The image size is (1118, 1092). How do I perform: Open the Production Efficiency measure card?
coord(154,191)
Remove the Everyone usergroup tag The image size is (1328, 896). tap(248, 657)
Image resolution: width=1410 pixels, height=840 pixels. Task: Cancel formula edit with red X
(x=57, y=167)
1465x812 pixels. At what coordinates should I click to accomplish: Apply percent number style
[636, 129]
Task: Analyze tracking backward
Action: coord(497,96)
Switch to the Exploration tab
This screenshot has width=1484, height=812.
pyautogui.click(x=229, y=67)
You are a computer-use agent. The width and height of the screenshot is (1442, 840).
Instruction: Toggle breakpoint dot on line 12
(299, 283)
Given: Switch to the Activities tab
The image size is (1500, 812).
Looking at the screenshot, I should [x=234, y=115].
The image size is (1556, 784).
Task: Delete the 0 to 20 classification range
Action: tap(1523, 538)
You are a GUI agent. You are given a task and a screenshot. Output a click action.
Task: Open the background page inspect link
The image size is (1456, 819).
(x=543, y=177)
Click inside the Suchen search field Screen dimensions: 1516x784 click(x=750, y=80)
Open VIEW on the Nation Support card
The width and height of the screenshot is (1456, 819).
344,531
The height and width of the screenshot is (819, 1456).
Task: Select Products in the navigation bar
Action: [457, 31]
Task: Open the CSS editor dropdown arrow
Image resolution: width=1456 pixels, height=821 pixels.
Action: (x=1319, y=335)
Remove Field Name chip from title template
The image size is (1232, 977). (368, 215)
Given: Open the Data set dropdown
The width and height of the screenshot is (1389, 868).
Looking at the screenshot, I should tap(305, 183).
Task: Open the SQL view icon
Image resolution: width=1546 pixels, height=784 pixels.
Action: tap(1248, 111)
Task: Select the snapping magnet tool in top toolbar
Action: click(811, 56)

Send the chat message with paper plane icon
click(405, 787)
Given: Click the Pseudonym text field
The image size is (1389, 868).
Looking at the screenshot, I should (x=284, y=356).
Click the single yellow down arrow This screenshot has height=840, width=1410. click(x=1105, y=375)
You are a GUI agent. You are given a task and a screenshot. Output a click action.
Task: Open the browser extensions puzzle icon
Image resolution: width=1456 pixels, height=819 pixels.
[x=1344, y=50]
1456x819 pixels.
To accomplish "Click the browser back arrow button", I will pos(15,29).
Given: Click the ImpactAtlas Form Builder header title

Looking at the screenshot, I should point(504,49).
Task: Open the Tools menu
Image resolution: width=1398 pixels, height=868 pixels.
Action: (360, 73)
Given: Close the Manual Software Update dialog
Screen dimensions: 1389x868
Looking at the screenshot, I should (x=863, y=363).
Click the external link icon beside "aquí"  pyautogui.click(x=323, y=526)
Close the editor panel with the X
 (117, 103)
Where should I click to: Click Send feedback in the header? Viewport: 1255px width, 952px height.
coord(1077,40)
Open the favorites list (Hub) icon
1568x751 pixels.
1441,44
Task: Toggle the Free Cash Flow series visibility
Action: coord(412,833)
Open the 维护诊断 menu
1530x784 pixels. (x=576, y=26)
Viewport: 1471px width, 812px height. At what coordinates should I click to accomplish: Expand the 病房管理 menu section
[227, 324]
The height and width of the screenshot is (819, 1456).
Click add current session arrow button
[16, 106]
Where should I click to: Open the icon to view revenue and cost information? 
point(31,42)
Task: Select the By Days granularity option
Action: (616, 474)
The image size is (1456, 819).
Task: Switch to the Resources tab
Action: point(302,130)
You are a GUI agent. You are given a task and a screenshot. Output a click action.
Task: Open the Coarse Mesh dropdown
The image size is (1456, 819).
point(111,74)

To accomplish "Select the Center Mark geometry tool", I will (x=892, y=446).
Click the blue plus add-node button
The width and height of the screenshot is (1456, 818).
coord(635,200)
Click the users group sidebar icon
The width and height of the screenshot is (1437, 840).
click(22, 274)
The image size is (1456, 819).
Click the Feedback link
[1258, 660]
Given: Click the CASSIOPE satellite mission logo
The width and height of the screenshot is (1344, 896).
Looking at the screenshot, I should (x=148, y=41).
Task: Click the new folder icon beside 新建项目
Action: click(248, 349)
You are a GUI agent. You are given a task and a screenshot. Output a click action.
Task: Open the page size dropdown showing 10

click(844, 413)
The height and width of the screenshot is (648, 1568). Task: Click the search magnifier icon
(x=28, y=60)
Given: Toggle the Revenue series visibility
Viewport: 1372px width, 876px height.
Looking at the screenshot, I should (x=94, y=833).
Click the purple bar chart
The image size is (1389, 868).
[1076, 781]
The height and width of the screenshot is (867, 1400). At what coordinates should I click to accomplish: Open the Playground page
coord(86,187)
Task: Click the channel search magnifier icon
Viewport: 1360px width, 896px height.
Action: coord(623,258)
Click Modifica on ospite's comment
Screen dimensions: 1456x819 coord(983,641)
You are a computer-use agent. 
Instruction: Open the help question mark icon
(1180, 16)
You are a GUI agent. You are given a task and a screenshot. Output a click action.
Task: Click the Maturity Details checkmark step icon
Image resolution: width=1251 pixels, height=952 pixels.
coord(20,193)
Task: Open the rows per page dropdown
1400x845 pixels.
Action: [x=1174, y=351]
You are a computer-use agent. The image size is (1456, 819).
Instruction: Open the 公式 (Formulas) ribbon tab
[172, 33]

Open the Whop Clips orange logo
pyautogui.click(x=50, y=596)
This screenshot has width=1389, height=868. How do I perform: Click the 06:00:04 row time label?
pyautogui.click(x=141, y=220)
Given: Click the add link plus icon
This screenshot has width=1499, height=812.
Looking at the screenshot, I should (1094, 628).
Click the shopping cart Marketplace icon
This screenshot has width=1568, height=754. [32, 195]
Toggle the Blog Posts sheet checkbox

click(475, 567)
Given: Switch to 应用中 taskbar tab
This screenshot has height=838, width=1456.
--------------------
Reproduce each entry above. Every word must match.

* YOUR RESPONSE:
The image size is (1118, 1092). How do I perform: Open the Production Efficiency measure card?
coord(154,191)
Remove the Everyone usergroup tag The image size is (1328, 896). tap(248, 657)
Image resolution: width=1410 pixels, height=840 pixels. Task: Cancel formula edit with red X
(x=57, y=167)
1465x812 pixels. At what coordinates should I click to accomplish: Apply percent number style
[636, 129]
Task: Analyze tracking backward
Action: coord(497,96)
Switch to the Exploration tab
This screenshot has width=1484, height=812.
pyautogui.click(x=229, y=67)
You are a computer-use agent. The width and height of the screenshot is (1442, 840).
Instruction: Toggle breakpoint dot on line 12
(299, 283)
Given: Switch to the Activities tab
The image size is (1500, 812).
Looking at the screenshot, I should [x=234, y=115].
The image size is (1556, 784).
Task: Delete the 0 to 20 classification range
Action: tap(1523, 538)
You are a GUI agent. You are given a task and a screenshot. Output a click action.
Task: Open the background page inspect link
The image size is (1456, 819).
(x=543, y=177)
Click inside the Suchen search field Screen dimensions: 1516x784 click(x=750, y=80)
Open VIEW on the Nation Support card
The width and height of the screenshot is (1456, 819).
344,531
The height and width of the screenshot is (819, 1456).
Task: Select Products in the navigation bar
Action: [457, 31]
Task: Open the CSS editor dropdown arrow
Image resolution: width=1456 pixels, height=821 pixels.
Action: (x=1319, y=335)
Remove Field Name chip from title template
The image size is (1232, 977). (368, 215)
Given: Open the Data set dropdown
The width and height of the screenshot is (1389, 868).
Looking at the screenshot, I should tap(305, 183).
Task: Open the SQL view icon
Image resolution: width=1546 pixels, height=784 pixels.
Action: tap(1248, 111)
Task: Select the snapping magnet tool in top toolbar
Action: click(811, 56)

Send the chat message with paper plane icon
click(405, 787)
Given: Click the Pseudonym text field
The image size is (1389, 868).
Looking at the screenshot, I should (x=284, y=356).
Click the single yellow down arrow This screenshot has height=840, width=1410. click(x=1105, y=375)
You are a GUI agent. You are given a task and a screenshot. Output a click action.
Task: Open the browser extensions puzzle icon
Image resolution: width=1456 pixels, height=819 pixels.
[x=1344, y=50]
1456x819 pixels.
To accomplish "Click the browser back arrow button", I will pos(15,29).
Given: Click the ImpactAtlas Form Builder header title

Looking at the screenshot, I should point(504,49).
Task: Open the Tools menu
Image resolution: width=1398 pixels, height=868 pixels.
Action: (360, 73)
Given: Close the Manual Software Update dialog
Screen dimensions: 1389x868
Looking at the screenshot, I should (x=863, y=363).
Click the external link icon beside "aquí"  pyautogui.click(x=323, y=526)
Close the editor panel with the X
 (117, 103)
Where should I click to: Click Send feedback in the header? Viewport: 1255px width, 952px height.
coord(1077,40)
Open the favorites list (Hub) icon
1568x751 pixels.
1441,44
Task: Toggle the Free Cash Flow series visibility
Action: coord(412,833)
Open the 维护诊断 menu
1530x784 pixels. (x=576, y=26)
Viewport: 1471px width, 812px height. At what coordinates should I click to accomplish: Expand the 病房管理 menu section
[227, 324]
The height and width of the screenshot is (819, 1456).
Click add current session arrow button
[16, 106]
Where should I click to: Open the icon to view revenue and cost information? 
point(31,42)
Task: Select the By Days granularity option
Action: (616, 474)
The image size is (1456, 819).
Task: Switch to the Resources tab
Action: point(302,130)
You are a GUI agent. You are given a task and a screenshot. Output a click action.
Task: Open the Coarse Mesh dropdown
The image size is (1456, 819).
point(111,74)

To accomplish "Select the Center Mark geometry tool", I will (x=892, y=446).
Click the blue plus add-node button
The width and height of the screenshot is (1456, 818).
coord(635,200)
Click the users group sidebar icon
The width and height of the screenshot is (1437, 840).
click(22, 274)
The image size is (1456, 819).
Click the Feedback link
[1258, 660]
Given: Click the CASSIOPE satellite mission logo
The width and height of the screenshot is (1344, 896).
Looking at the screenshot, I should (x=148, y=41).
Task: Click the new folder icon beside 新建项目
Action: click(248, 349)
You are a GUI agent. You are given a task and a screenshot. Output a click action.
Task: Open the page size dropdown showing 10

click(844, 413)
The height and width of the screenshot is (648, 1568). Task: Click the search magnifier icon
(x=28, y=60)
Given: Toggle the Revenue series visibility
Viewport: 1372px width, 876px height.
Looking at the screenshot, I should (x=94, y=833).
Click the purple bar chart
The image size is (1389, 868).
[1076, 781]
The height and width of the screenshot is (867, 1400). At what coordinates should I click to accomplish: Open the Playground page
coord(86,187)
Task: Click the channel search magnifier icon
Viewport: 1360px width, 896px height.
Action: coord(623,258)
Click Modifica on ospite's comment
Screen dimensions: 1456x819 coord(983,641)
You are a computer-use agent. 
Instruction: Open the help question mark icon
(1180, 16)
You are a GUI agent. You are given a task and a screenshot. Output a click action.
Task: Click the Maturity Details checkmark step icon
Image resolution: width=1251 pixels, height=952 pixels.
coord(20,193)
Task: Open the rows per page dropdown
1400x845 pixels.
Action: [x=1174, y=351]
You are a computer-use agent. The image size is (1456, 819).
Instruction: Open the 公式 (Formulas) ribbon tab
[172, 33]

Open the Whop Clips orange logo
pyautogui.click(x=50, y=596)
This screenshot has width=1389, height=868. How do I perform: Click the 06:00:04 row time label?
pyautogui.click(x=141, y=220)
Given: Click the add link plus icon
This screenshot has width=1499, height=812.
Looking at the screenshot, I should (1094, 628).
Click the shopping cart Marketplace icon
This screenshot has width=1568, height=754. [32, 195]
Toggle the Blog Posts sheet checkbox

click(475, 567)
Given: Switch to 应用中 taskbar tab
This screenshot has height=838, width=1456.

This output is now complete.